A Piece of Myself
I believe in empathy.
In the hustle of our daily lives it’s easy to forget that there is an entire world of people around us. We are often blinded by what’s going on in our own lives, listening to the daily gossip, intent on focusing on our own struggles, celebrations, and the moments in between. When daily struggles come about, or tragedies consume our families and ourselves, it’s hard to remember that we are not the only ones suffering; it is equally difficult in happy times, when luck is on our side, to remember that most people are not so lucky.

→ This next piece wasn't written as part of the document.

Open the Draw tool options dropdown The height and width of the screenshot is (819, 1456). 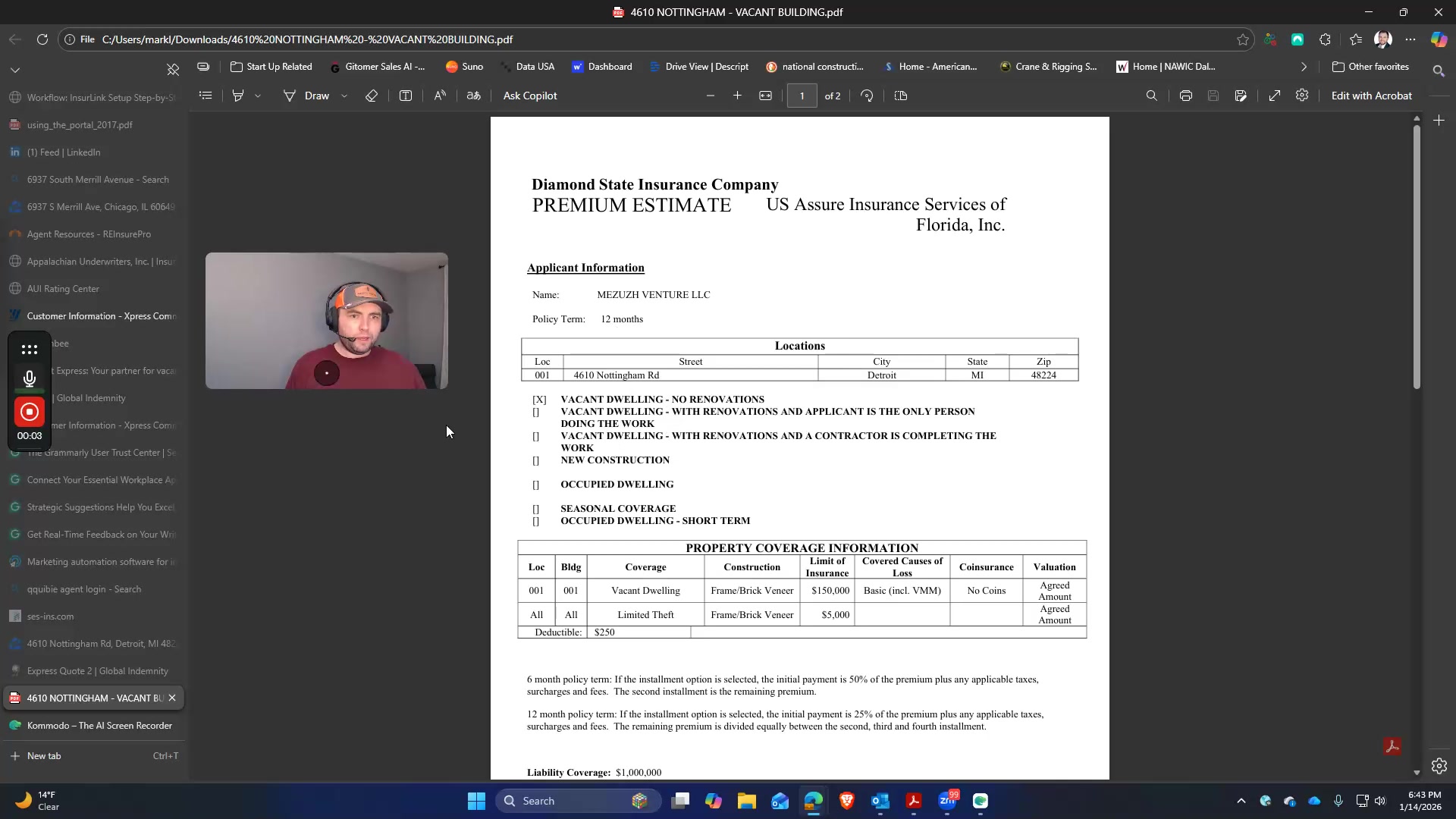[x=344, y=96]
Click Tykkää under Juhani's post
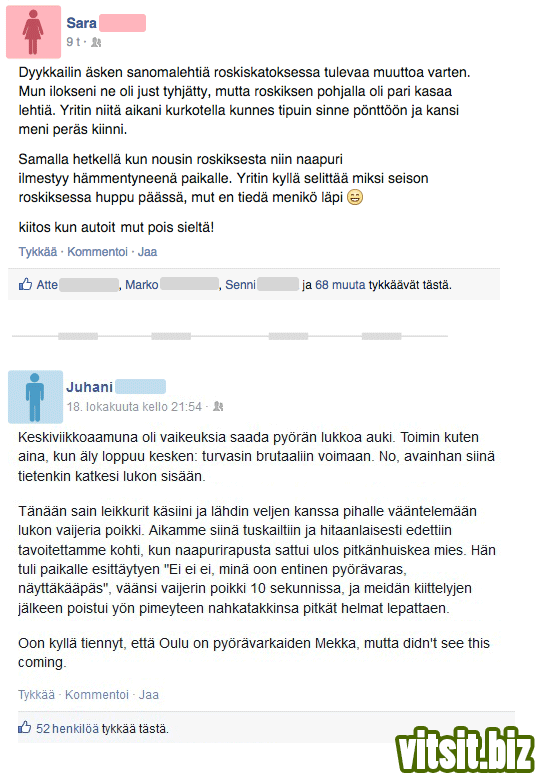Image resolution: width=535 pixels, height=775 pixels. tap(37, 694)

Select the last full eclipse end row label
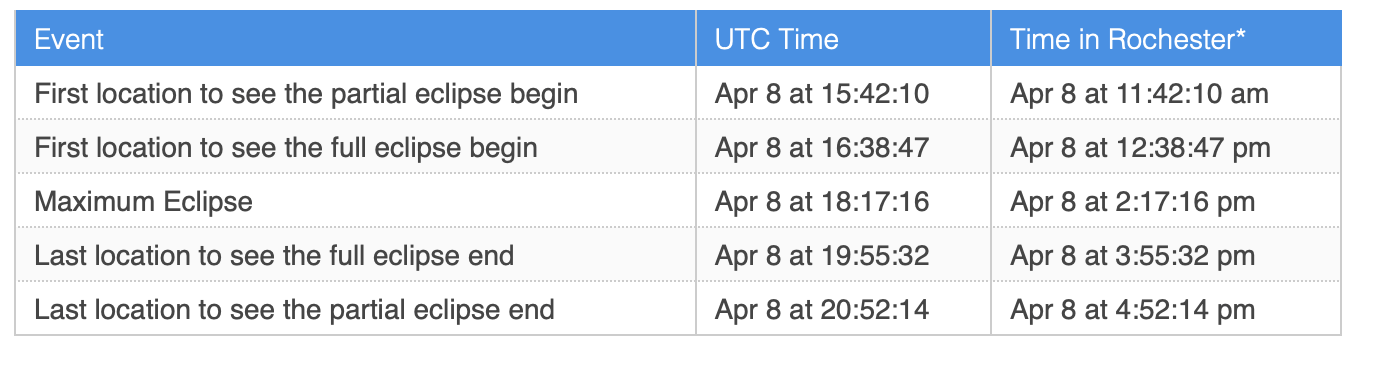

During a recent trip to Washington DC, I learned what empathy truly meant when I spent two days on the street. Sitting on the curb and panhandling, waiting for time to slowly tick by, watching the smooth speed of the city, I saw hundreds of faces pass me by. Most didn’t glance at me, and many that did only did so out of curiosity, and quickly looked away. There were the few that dumped a dollar or sometimes more in my empty coffee cup, and an even precious fewer who stopped to talk, to ask me questions, to learn who I am beyond what they saw: a teenager in dirty clothes sitting on the streets, her belongings crammed into a black trash bag.
I can’t fully blame the people who kept walking past me. I might have been one of them a few days prior, and many friends and family members would have been too. We are used to ignoring people, turning a blind eye rather than questioning the situation, asking people how they’re doing, if they’re feeling OK. To do so would be uncomfortable, unpleasant, after all, and we’ve been taught to ignore those feelings. It’s not easy to pass by a homeless person, someone who might look dirty or unkempt, sad or beaten down, and smile their way, say hello, drop some change in their cup. We tell ourselves that a person’s plight is due to their own personal choices and character flaws rather than accept the fact that calculated systemic choices in our government and judicial system have caused the plight of so many living on streets or in poverty.
One man I met in D.C. struck me. He was a soft-spoken Ethiopian man in dark clothing; you could tell he was somewhat dirty; he walked alone as night fell. A girl I was with invited him over to sit with us (something, in truth, I probably would not have had the courage to do). He was kind, polite, and very sweet. Sadly, I know I would never have looked twice at him had I passed him on the street under any other circumstances. It is those snap judgments that keep us from seeing the true core of a person; it is our lack of empathy that allows us to ignore a man sitting on the street, a woman sleeping on a bench in the park, an immigrant struggling to learn a new language, a child with not enough food or resources to earn a good education, a peer who comes to class with eyes red from crying.
The truth is that when we choose to only see parts of someone—choices they’ve made, circumstances brought upon them—we lose a small piece of humanity. When we are empathetic, when we see beyond the shallow façade of what a person allows us to see, we might—will—be surprised by what we find: another person, maybe even a piece of ourselves in them.